___ Source material

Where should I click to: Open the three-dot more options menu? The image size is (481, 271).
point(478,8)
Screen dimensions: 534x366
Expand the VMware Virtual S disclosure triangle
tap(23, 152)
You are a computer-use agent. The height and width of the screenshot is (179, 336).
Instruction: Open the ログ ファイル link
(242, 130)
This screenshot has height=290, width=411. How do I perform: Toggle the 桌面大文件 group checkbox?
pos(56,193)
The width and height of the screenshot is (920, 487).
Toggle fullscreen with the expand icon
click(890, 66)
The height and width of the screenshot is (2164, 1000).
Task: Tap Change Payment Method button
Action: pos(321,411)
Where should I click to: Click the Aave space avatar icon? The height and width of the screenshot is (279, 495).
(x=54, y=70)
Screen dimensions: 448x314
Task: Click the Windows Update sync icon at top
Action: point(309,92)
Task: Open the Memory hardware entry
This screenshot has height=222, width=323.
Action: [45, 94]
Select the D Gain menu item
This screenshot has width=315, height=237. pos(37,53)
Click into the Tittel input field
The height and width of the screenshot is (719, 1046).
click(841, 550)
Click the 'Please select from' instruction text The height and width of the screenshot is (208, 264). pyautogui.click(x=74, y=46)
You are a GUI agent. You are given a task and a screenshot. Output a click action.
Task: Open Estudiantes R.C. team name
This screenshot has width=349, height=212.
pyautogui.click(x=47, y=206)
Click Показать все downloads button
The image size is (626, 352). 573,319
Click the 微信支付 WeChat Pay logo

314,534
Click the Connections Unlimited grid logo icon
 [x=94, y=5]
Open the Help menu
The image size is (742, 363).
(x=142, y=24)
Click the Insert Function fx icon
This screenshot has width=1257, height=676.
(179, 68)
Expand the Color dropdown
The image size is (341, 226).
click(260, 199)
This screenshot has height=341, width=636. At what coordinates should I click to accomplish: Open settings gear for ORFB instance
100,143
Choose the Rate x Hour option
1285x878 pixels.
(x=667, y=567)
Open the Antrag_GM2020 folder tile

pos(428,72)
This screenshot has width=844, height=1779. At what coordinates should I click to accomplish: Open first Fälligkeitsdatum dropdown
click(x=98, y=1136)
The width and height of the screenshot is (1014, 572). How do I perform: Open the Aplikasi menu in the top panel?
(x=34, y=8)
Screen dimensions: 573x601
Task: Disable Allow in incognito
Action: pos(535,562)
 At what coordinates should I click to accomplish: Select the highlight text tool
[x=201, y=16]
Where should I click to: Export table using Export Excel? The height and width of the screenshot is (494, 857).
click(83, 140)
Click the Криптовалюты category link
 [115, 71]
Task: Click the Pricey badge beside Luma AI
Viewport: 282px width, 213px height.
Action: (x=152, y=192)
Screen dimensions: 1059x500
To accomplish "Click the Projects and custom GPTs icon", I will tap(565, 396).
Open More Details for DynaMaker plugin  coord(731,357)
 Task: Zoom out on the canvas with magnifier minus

______

:: What you will do ::
All of the data above should be reproduced exactly, with nothing missing.

:: Answer section ::
Where should I click to: Open the three-dot more options menu? The image size is (481, 271).
point(478,8)
Screen dimensions: 534x366
Expand the VMware Virtual S disclosure triangle
tap(23, 152)
You are a computer-use agent. The height and width of the screenshot is (179, 336).
Instruction: Open the ログ ファイル link
(242, 130)
This screenshot has height=290, width=411. How do I perform: Toggle the 桌面大文件 group checkbox?
pos(56,193)
The width and height of the screenshot is (920, 487).
Toggle fullscreen with the expand icon
click(890, 66)
The height and width of the screenshot is (2164, 1000).
Task: Tap Change Payment Method button
Action: pos(321,411)
Where should I click to: Click the Aave space avatar icon? The height and width of the screenshot is (279, 495).
(x=54, y=70)
Screen dimensions: 448x314
Task: Click the Windows Update sync icon at top
Action: point(309,92)
Task: Open the Memory hardware entry
This screenshot has height=222, width=323.
Action: [45, 94]
Select the D Gain menu item
This screenshot has width=315, height=237. pos(37,53)
Click into the Tittel input field
The height and width of the screenshot is (719, 1046).
click(841, 550)
Click the 'Please select from' instruction text The height and width of the screenshot is (208, 264). pyautogui.click(x=74, y=46)
You are a GUI agent. You are given a task and a screenshot. Output a click action.
Task: Open Estudiantes R.C. team name
This screenshot has width=349, height=212.
pyautogui.click(x=47, y=206)
Click Показать все downloads button
The image size is (626, 352). 573,319
Click the 微信支付 WeChat Pay logo

314,534
Click the Connections Unlimited grid logo icon
 [x=94, y=5]
Open the Help menu
The image size is (742, 363).
(x=142, y=24)
Click the Insert Function fx icon
This screenshot has width=1257, height=676.
(179, 68)
Expand the Color dropdown
The image size is (341, 226).
click(260, 199)
This screenshot has height=341, width=636. At what coordinates should I click to accomplish: Open settings gear for ORFB instance
100,143
Choose the Rate x Hour option
1285x878 pixels.
(x=667, y=567)
Open the Antrag_GM2020 folder tile

pos(428,72)
This screenshot has width=844, height=1779. At what coordinates should I click to accomplish: Open first Fälligkeitsdatum dropdown
click(x=98, y=1136)
The width and height of the screenshot is (1014, 572). How do I perform: Open the Aplikasi menu in the top panel?
(x=34, y=8)
Screen dimensions: 573x601
Task: Disable Allow in incognito
Action: pos(535,562)
 At what coordinates should I click to accomplish: Select the highlight text tool
[x=201, y=16]
Where should I click to: Export table using Export Excel? The height and width of the screenshot is (494, 857).
click(83, 140)
Click the Криптовалюты category link
 [115, 71]
Task: Click the Pricey badge beside Luma AI
Viewport: 282px width, 213px height.
Action: (x=152, y=192)
Screen dimensions: 1059x500
To accomplish "Click the Projects and custom GPTs icon", I will tap(565, 396).
Open More Details for DynaMaker plugin  coord(731,357)
 Task: Zoom out on the canvas with magnifier minus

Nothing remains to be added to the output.